In one instance we overcome a serious technological barrier in developing a specialty resin thanks to some help from our friends; in another, we redefined and realigned our thoughts about sustainability; in another we unwittingly encouraged a group of potential new application partners. These are just three stories. We’re sure there will be more.
The curious case of e-850
When DSM hit a dead end in the search for a simple solution to a particularly ‘sticky’ challenge we decided to appeal to scientists both inside and outside the organization.
A resin that our scientists developed (which we christened XXXXX e-850) was consistently getting delaminated whenever a waterborne lacquer was applied to it – and despite all efforts, no easy answer could been found.
A combination of Yammer and Twitter linked to a Slideshare presentation - achieved the desired result. Five people collaborated to solve the problem – including a professor from the Institute of Materials and Process Engineering in Switzerland; and a technician in resins from Arizona Chemicals in the Netherlands.

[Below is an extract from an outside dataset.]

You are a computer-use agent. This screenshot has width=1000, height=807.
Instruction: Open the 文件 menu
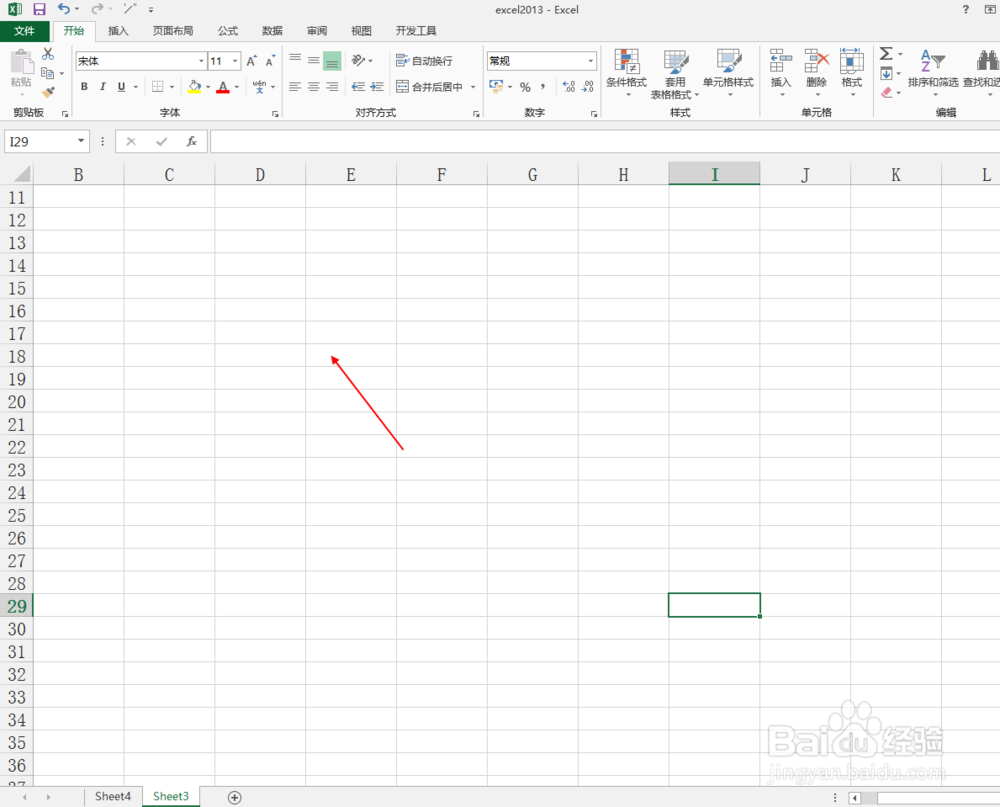click(x=26, y=30)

The result: Problem solved for DSM – and our customers (and a big thanks to everyone who helped).
The Dutch Design Week
Is the whole green revolution just a marketing ploy to get premium prices and keep developing economies at bay?
As a large company it’s very easy to get drawn into your own language, thoughts and ideas. Which is why as part of our open innovation strategy DSM decided last year to host a lively ‘green’ debate at the Dutch Design Week.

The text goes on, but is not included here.